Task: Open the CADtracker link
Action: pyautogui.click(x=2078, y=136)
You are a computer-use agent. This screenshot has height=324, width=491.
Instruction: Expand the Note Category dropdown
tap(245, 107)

++++++++++++++++++++

* [EXERCISE DESCRIPTION]: Update the listing above by changing "dropdown" to "drop-down list" wherever it occurs, keeping every other character intact.

* [CORRECT RESPONSE]:
Task: Open the CADtracker link
Action: pyautogui.click(x=2078, y=136)
You are a computer-use agent. This screenshot has height=324, width=491.
Instruction: Expand the Note Category drop-down list
tap(245, 107)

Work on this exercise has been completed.